GIVEN ENTRIES section start
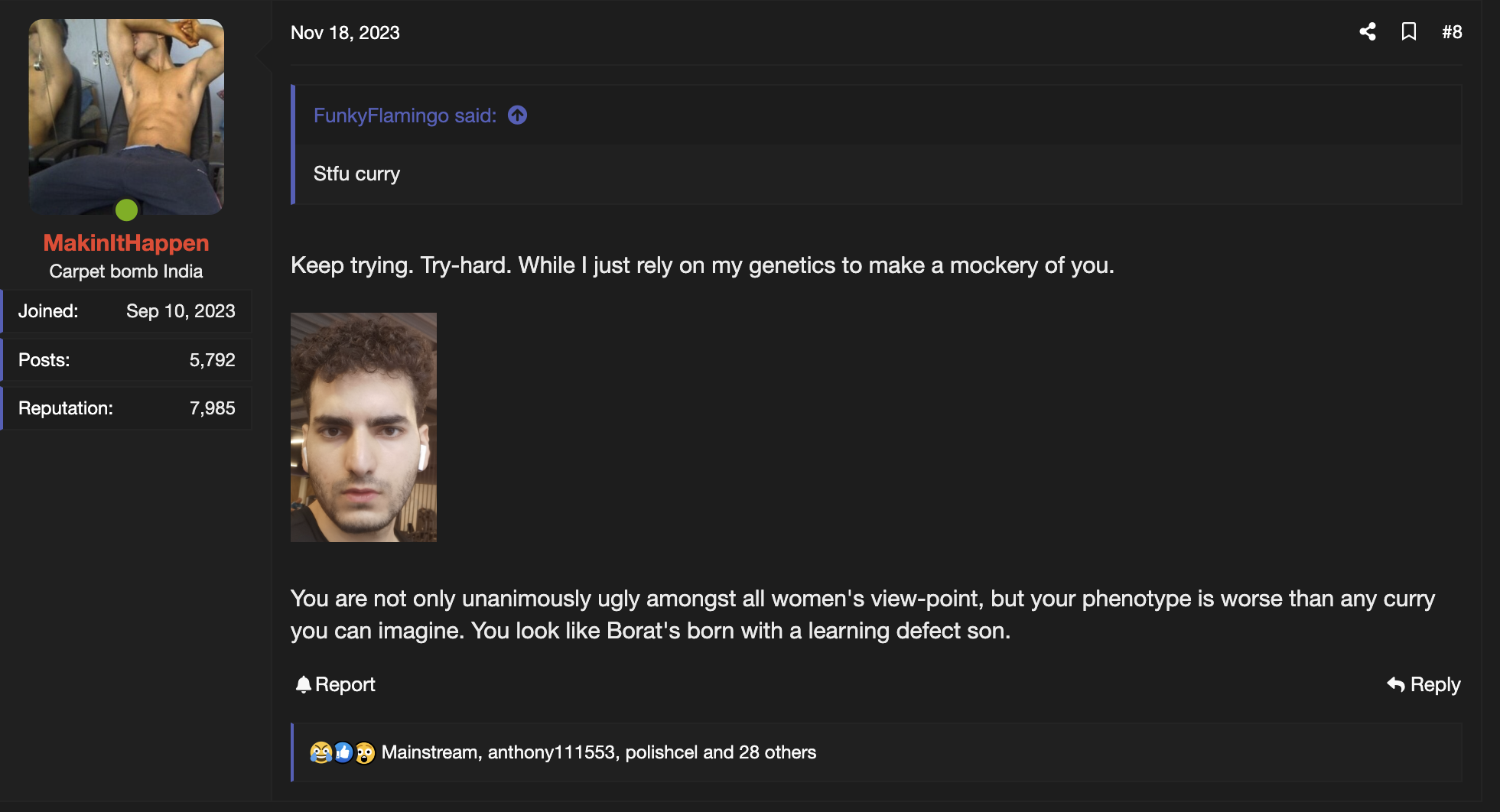This screenshot has width=1500, height=812.
Task: Click the thumbs-up reaction emoji
Action: (x=343, y=752)
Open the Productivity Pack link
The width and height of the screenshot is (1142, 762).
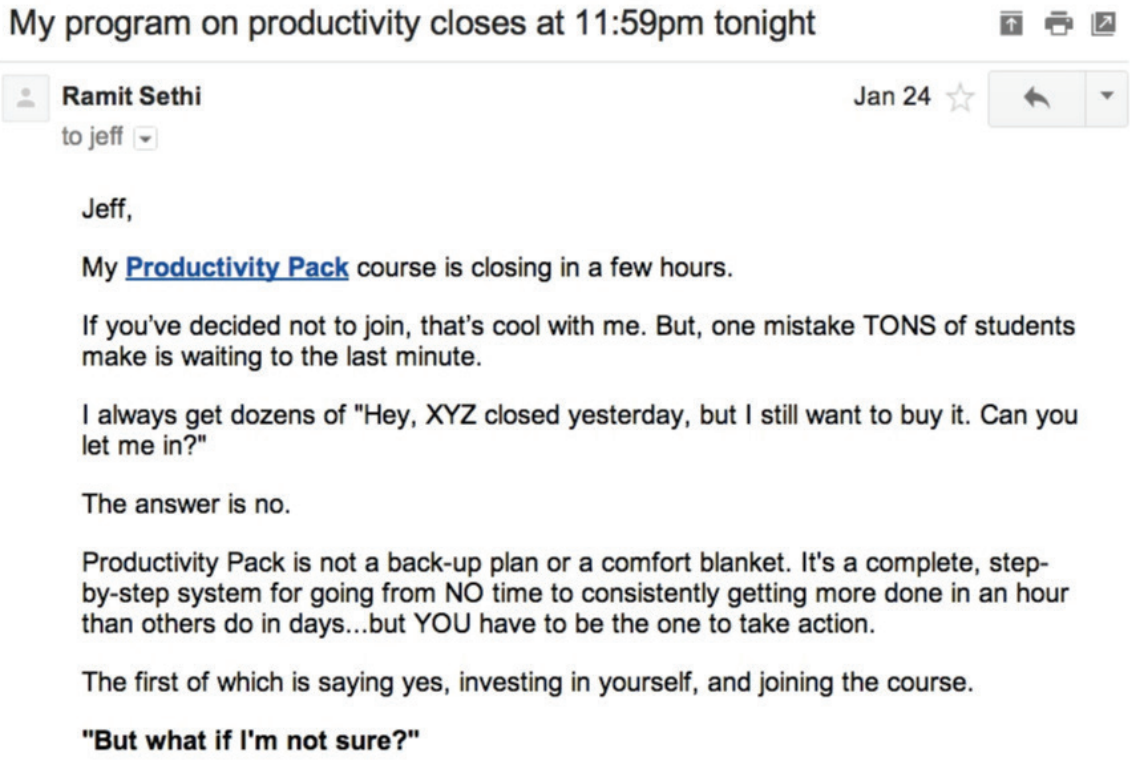(x=237, y=269)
GIVEN ENTRIES section end
WORK TASK: Your copy should run from the line that has "The width and" through the last line above, exactly, with both ends in and pictures out.

SOLVED EXERCISE:
The width and height of the screenshot is (1142, 762).
(x=237, y=269)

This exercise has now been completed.